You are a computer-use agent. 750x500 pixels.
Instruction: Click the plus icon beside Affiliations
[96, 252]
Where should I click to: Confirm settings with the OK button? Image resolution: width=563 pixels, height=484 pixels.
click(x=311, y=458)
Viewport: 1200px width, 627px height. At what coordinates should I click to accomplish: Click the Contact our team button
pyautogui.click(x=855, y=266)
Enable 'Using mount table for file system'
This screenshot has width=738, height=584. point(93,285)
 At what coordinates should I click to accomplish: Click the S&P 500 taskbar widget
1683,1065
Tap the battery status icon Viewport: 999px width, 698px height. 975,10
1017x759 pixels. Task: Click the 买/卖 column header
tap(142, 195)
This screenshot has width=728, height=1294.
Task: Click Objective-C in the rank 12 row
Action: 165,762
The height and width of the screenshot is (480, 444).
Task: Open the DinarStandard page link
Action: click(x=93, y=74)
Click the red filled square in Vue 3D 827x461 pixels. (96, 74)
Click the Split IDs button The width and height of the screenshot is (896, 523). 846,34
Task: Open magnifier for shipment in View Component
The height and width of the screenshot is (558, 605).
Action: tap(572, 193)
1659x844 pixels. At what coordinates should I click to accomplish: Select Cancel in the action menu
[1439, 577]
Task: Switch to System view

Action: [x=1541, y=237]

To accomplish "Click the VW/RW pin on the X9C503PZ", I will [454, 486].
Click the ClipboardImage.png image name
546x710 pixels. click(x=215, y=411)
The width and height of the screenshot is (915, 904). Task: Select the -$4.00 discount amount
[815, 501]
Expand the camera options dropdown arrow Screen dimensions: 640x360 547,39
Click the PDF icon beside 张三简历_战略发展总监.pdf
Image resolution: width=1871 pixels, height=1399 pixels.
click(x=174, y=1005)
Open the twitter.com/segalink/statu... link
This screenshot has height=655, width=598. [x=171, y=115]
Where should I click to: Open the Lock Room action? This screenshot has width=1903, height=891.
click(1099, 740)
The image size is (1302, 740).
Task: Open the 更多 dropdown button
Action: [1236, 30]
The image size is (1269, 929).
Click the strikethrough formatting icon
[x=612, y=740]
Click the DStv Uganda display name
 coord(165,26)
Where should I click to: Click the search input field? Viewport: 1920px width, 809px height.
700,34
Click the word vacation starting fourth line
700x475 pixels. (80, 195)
◆ ◆ ◆ ◆
*CHALLENGE*. Transcribe the records word for word, starting at the first line and ending at the line containing "This screenshot has height=655, width=598.", with both of those lines included.

*SOLUTION FOR THIS TASK*.
You are a computer-use agent. 750x500 pixels.
Instruction: Click the plus icon beside Affiliations
[96, 252]
Where should I click to: Confirm settings with the OK button? Image resolution: width=563 pixels, height=484 pixels.
click(x=311, y=458)
Viewport: 1200px width, 627px height. At what coordinates should I click to accomplish: Click the Contact our team button
pyautogui.click(x=855, y=266)
Enable 'Using mount table for file system'
This screenshot has width=738, height=584. point(93,285)
 At what coordinates should I click to accomplish: Click the S&P 500 taskbar widget
1683,1065
Tap the battery status icon Viewport: 999px width, 698px height. 975,10
1017x759 pixels. Task: Click the 买/卖 column header
tap(142, 195)
This screenshot has width=728, height=1294.
Task: Click Objective-C in the rank 12 row
Action: 165,762
The height and width of the screenshot is (480, 444).
Task: Open the DinarStandard page link
Action: click(x=93, y=74)
Click the red filled square in Vue 3D 827x461 pixels. (96, 74)
Click the Split IDs button The width and height of the screenshot is (896, 523). 846,34
Task: Open magnifier for shipment in View Component
The height and width of the screenshot is (558, 605).
Action: tap(572, 193)
1659x844 pixels. At what coordinates should I click to accomplish: Select Cancel in the action menu
[1439, 577]
Task: Switch to System view

Action: [x=1541, y=237]

To accomplish "Click the VW/RW pin on the X9C503PZ", I will [454, 486].
Click the ClipboardImage.png image name
546x710 pixels. click(x=215, y=411)
The width and height of the screenshot is (915, 904). Task: Select the -$4.00 discount amount
[815, 501]
Expand the camera options dropdown arrow Screen dimensions: 640x360 547,39
Click the PDF icon beside 张三简历_战略发展总监.pdf
Image resolution: width=1871 pixels, height=1399 pixels.
click(x=174, y=1005)
Open the twitter.com/segalink/statu... link
This screenshot has height=655, width=598. [x=171, y=115]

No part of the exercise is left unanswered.